El protagonista es un huérfano por motu proprio. Se expulsa a sí mismo del mundo apocalíptico –moviéndose por escenarios que recuerdan a la novela gótica en algunos casos y en otros a la ciencia ficción –, y solo evoca el pasado cuando está sentado en un tren, en un medio de transporte que no puede desconocer su camino de regreso porque esta atado a los rieles de la memoria. Las vías laberínticas por donde se conducen los trenes van y vienen siguiendo las mismas pistas del recorrido de la infancia. Marcan sus contradicciones, el mecanismo de quien da vueltas sobre su propia miseria sin poder salir de ella. Y es en esa miseria cuando se hace un esfuerzo por entender la pérdida.

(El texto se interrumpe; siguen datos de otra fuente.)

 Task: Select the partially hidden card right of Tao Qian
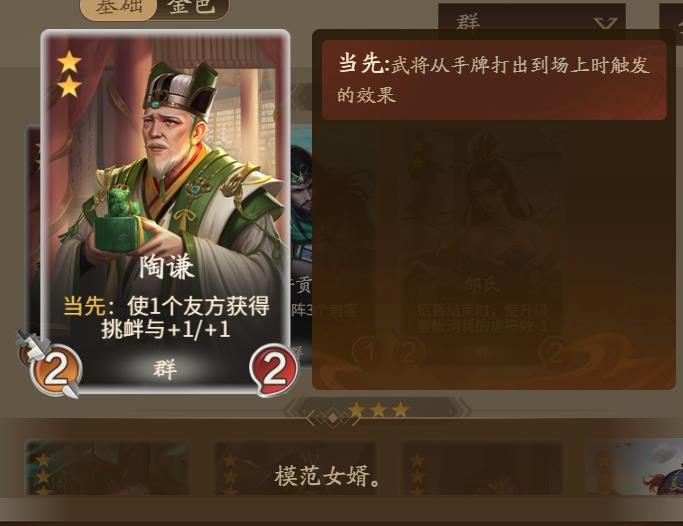coord(301,244)
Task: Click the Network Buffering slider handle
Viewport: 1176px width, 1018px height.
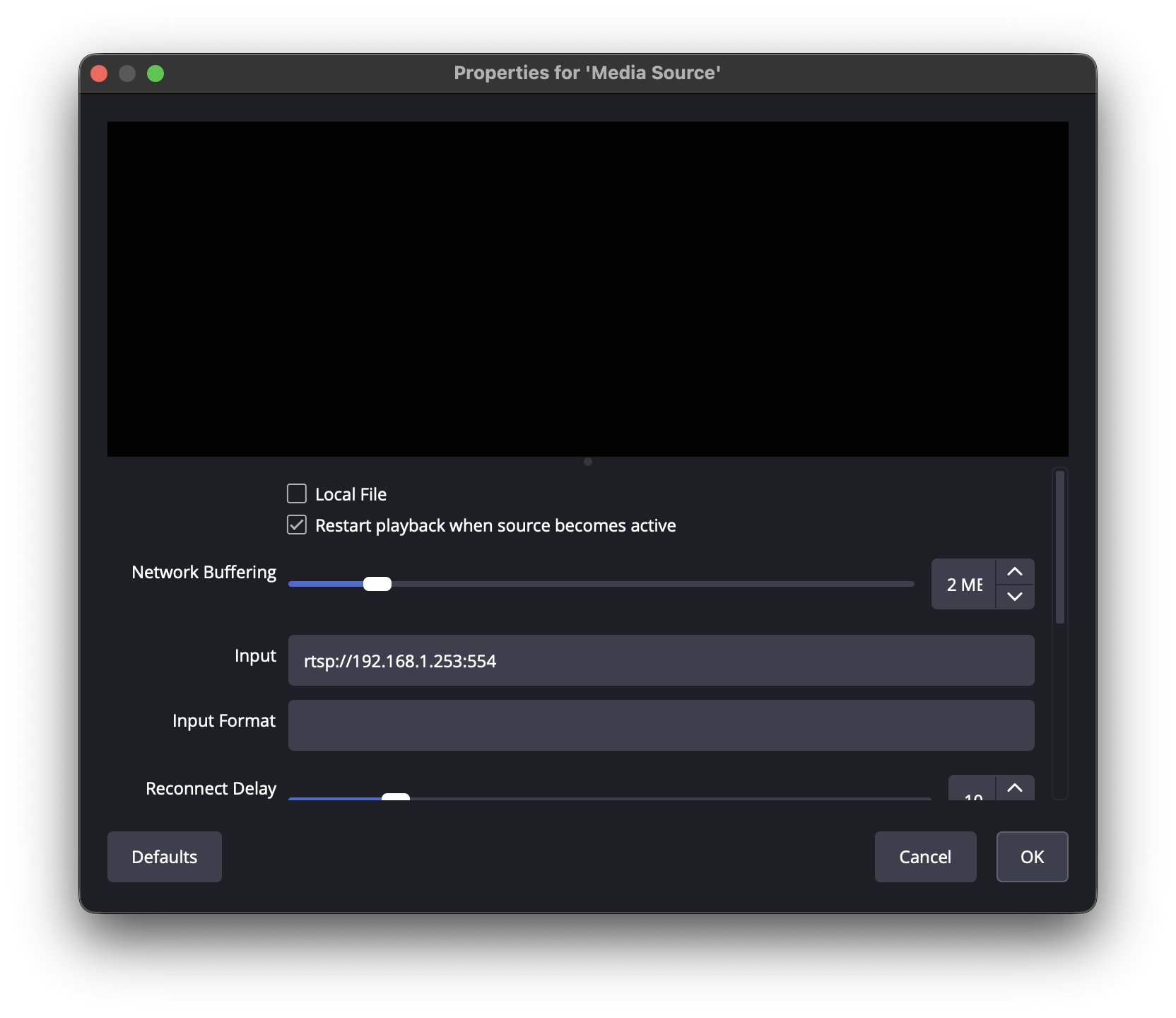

La novela es un caudal de lagos programados para disfrazar sus turbulencias con nieve, con la solidez de quien aparenta que no hay carne blanda por dentro. Se olvida para no sufrir, en compañía del animal que no pide nada a cambio, porque sería demasiado pedir el doblez del afecto cuando ya se vive sin pasado. El eterno sonámbulo no pertenece a sus iguales, ni a un vínculo amoroso. Su campo es la noche, como cualquier ser sobrenatural que no quiere ser visto. Pero, en este caso, tampoco quiere verse a sí mismo, por eso vive dormido. No hay acto que pueda ser retenido con sus párpados cerrados. Se sumerge en el agua fría donde solo él cabe, para ahogarse en el fondo, lentamente, aguantando la respiración hasta desaparecer.